Dataset records ::
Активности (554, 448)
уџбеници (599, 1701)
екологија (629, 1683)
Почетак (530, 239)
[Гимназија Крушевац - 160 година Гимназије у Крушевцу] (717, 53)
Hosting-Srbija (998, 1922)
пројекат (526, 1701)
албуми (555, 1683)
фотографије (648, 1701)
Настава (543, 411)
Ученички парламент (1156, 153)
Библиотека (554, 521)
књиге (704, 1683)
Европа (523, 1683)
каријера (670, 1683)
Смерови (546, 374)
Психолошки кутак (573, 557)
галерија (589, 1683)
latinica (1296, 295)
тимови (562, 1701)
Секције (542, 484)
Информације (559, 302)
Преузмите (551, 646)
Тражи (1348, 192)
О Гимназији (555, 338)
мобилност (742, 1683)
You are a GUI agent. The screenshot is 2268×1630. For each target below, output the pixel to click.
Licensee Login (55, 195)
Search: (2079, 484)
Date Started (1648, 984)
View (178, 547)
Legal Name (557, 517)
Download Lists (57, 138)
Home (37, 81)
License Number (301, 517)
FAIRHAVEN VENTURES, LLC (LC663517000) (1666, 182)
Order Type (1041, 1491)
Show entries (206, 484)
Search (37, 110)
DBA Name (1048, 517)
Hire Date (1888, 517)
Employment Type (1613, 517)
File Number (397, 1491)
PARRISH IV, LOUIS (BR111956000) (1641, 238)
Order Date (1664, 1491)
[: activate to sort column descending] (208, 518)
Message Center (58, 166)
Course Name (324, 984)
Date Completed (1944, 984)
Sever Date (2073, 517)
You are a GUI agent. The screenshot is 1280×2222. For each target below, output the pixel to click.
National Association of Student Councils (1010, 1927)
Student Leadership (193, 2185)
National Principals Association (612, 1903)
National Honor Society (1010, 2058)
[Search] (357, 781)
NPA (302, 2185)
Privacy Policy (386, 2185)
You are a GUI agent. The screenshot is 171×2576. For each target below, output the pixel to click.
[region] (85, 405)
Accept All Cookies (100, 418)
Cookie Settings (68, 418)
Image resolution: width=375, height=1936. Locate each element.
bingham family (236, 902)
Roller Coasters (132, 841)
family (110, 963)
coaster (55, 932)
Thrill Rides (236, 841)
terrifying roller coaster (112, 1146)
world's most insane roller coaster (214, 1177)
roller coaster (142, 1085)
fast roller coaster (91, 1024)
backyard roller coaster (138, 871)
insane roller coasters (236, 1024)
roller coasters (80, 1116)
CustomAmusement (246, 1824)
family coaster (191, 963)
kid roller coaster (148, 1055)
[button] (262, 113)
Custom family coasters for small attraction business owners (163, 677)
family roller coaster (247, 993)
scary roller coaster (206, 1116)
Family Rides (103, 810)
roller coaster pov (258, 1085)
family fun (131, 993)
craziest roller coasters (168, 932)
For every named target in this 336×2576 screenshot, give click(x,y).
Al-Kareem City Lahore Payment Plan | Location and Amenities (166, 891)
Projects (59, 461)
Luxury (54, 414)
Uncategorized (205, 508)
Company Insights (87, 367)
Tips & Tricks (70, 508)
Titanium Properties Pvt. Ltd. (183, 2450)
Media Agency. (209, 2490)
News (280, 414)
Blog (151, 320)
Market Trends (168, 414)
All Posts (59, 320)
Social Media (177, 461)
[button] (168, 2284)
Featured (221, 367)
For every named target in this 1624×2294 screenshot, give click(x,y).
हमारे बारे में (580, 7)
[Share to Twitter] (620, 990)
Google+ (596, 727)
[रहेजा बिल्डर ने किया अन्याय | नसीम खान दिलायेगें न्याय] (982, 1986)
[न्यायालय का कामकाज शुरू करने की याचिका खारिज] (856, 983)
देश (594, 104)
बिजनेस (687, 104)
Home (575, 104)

Aim of the exercise :: The expected answer is a copy of every line in the entries that holds the word "this".

Finished task ::
For every named target in this 336×2576 screenshot, give click(x,y).
For every named target in this 1624×2294 screenshot, give click(x,y).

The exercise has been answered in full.